Songwriters write compositions and own the copyright for these. A songwriter can choose to sign an agreement with a music publisher who puts the song to work earning dosh for the songwriter (and themselves). Any time the song is ‘used’ it generates a revenue – the publisher’s remit is to ensure this revenue is collected correctly and, on the flip side, to ensure the copyright isn’t used illegally without generating a revenue. The publisher wants to increase the number of uses, and hence revenue, of the copyright/song.

With me so far…?

 

RECORDINGS & RECORD LABELS

At some point a record label wants to make a recording (also known as ‘master’, short for master recording) of the song. The label (typically) pays for it and they then own the copyright for the recording (i.e. they own the recording). The record label makes an agreement with an artist to feature on the recording – for a straight fee or percentage of the revenue the recording earns (or a mixture). Anytime the recording is used (or sold) the record label collects the revenue for use of the copyright.

So the copyright for any master recording and the copyright for the song are totally different, totally separate. They’re also owned by two different, separate entities: record label and publisher. Owning a ‘song’ or ‘recording’ just means owning the copyright, it’s the copyrights that are at stake.

Still awake…?!

 

You can imagine there may be several different unique recordings of the same song; so each recording must have its own individual copyright, which is distinct from the song copyright. When a recording is played or sold it generates money through the song use (for the publisher and composer/songwriter) and the recording use (for the record label and artist). Paul McCartney’s ‘Yesterday’ has had over 2000 covers – all earning Sir Macca a royalty for the use of his song.
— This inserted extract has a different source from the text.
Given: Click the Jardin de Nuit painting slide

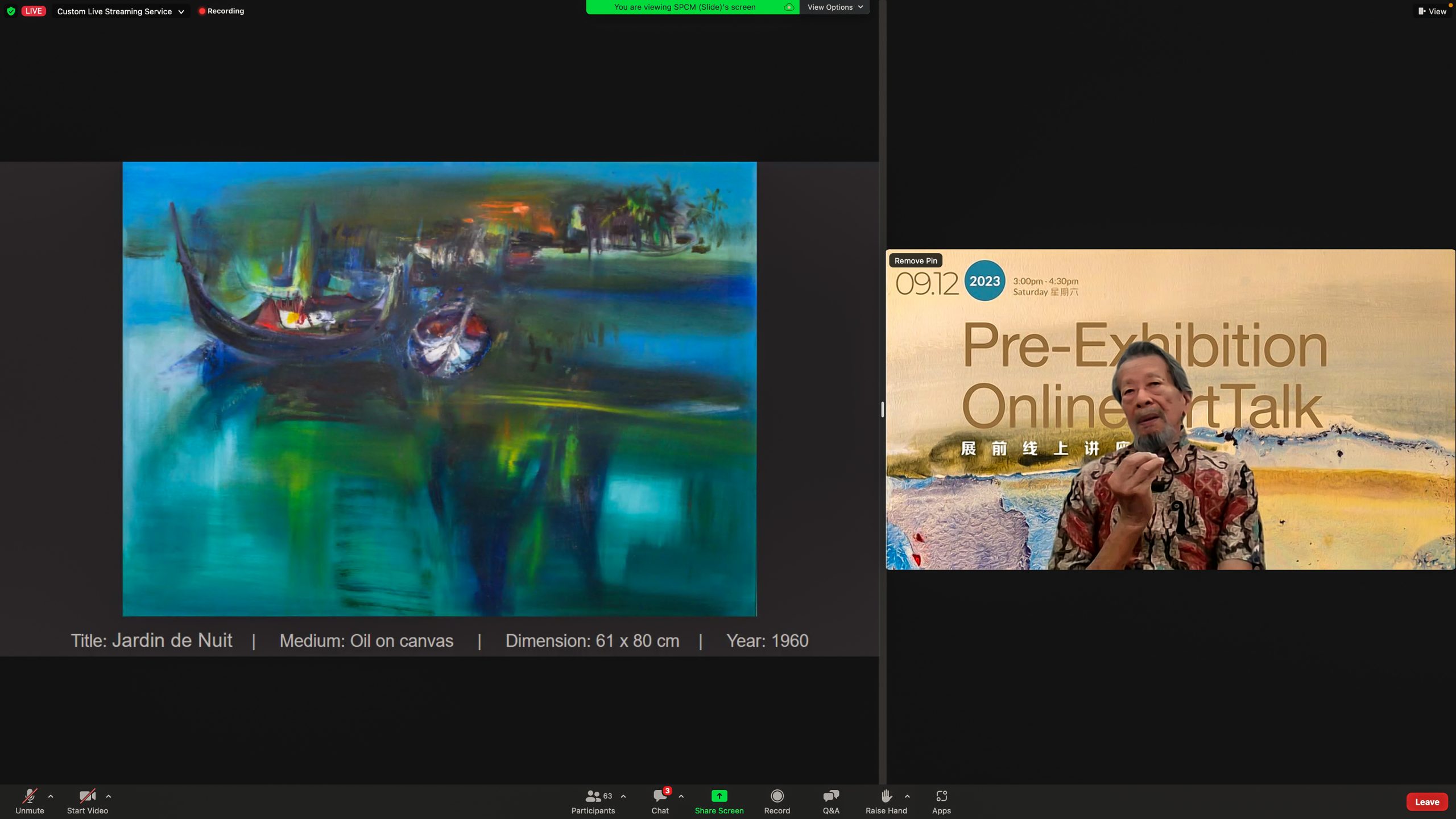Looking at the screenshot, I should click(x=439, y=388).
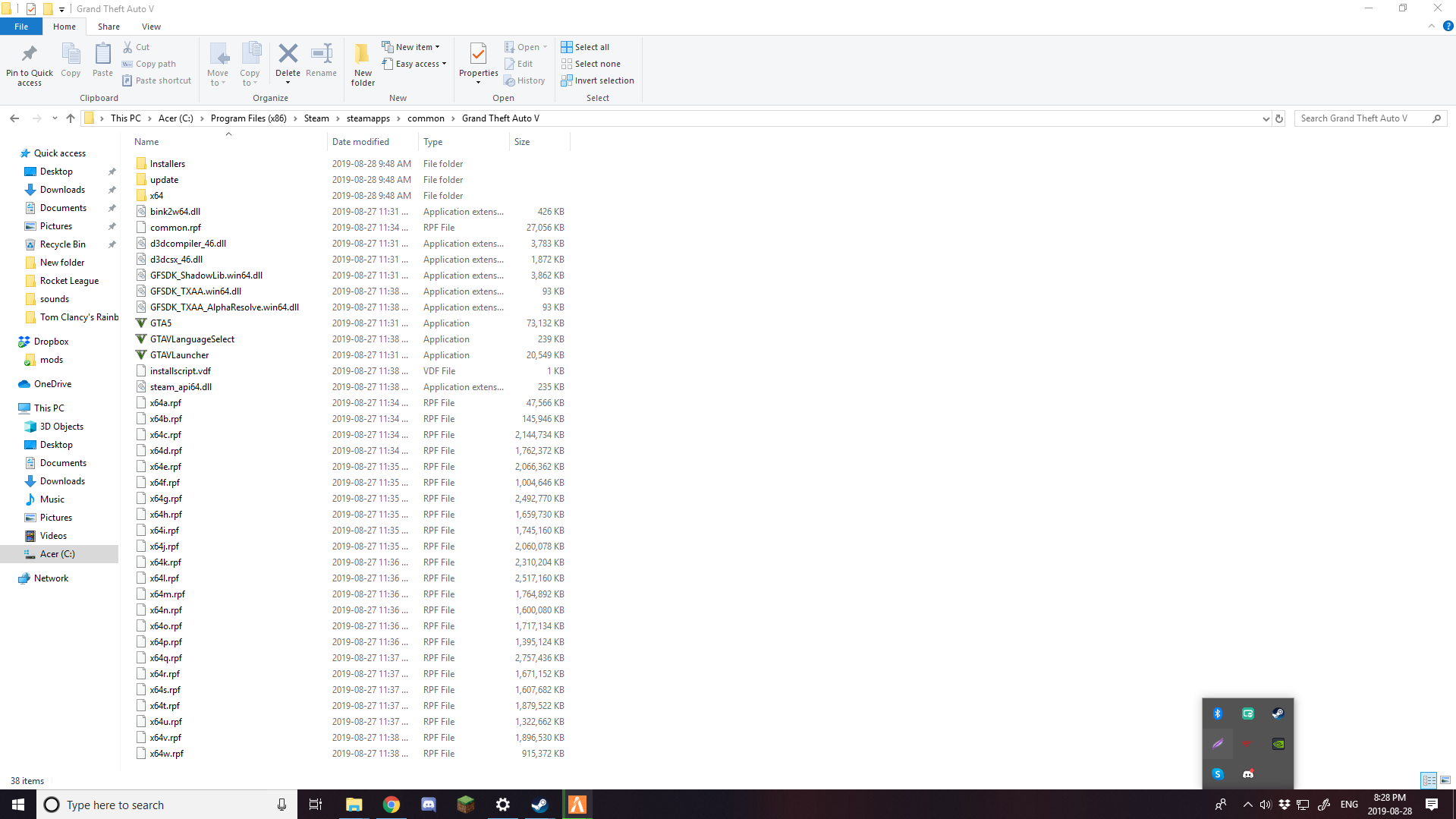
Task: Refresh the folder with the refresh icon
Action: click(1279, 118)
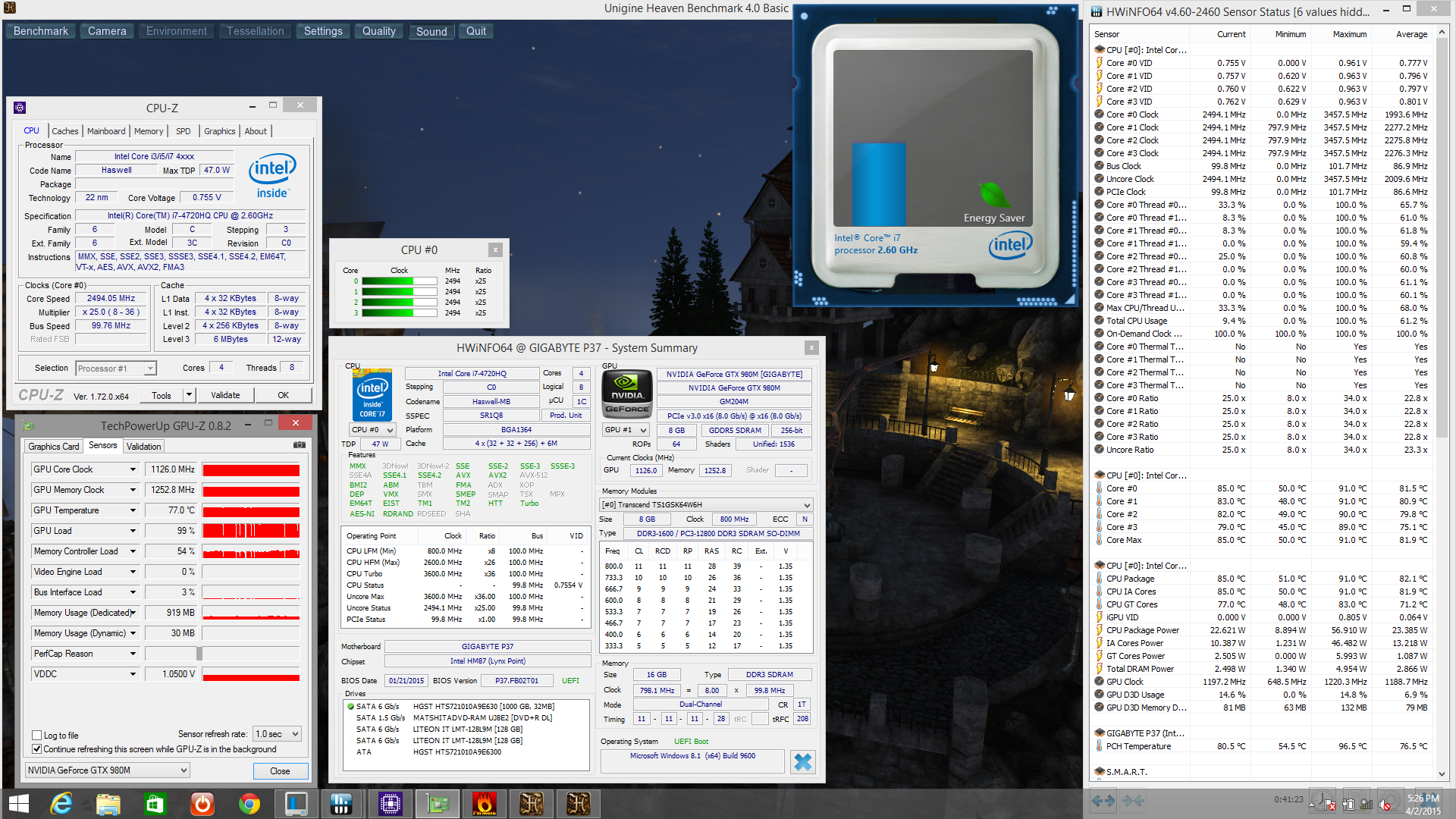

Once more: publishers own and exploit song copyrights on behalf of songwriters. Record labels own and exploit master recording copyrights on behalf of artists. The six elements are separate and distinct (though crazily sometimes a publisher can also be a record label and an artist can also be a songwriter…that’s not for today though!).

The most helpful way to think about it all is as six distinct elements, as this is how they are treated legally. It’s a lot to take in, and it gets more complex with some of the organisations that help all six elements interact (PPL, PRS, MCPS etc.), but it’s fundamental to understand that each element is legally separate. There’ll be more in depth blogs on each one and how they relate to one another, but for now you’ve earned a nap.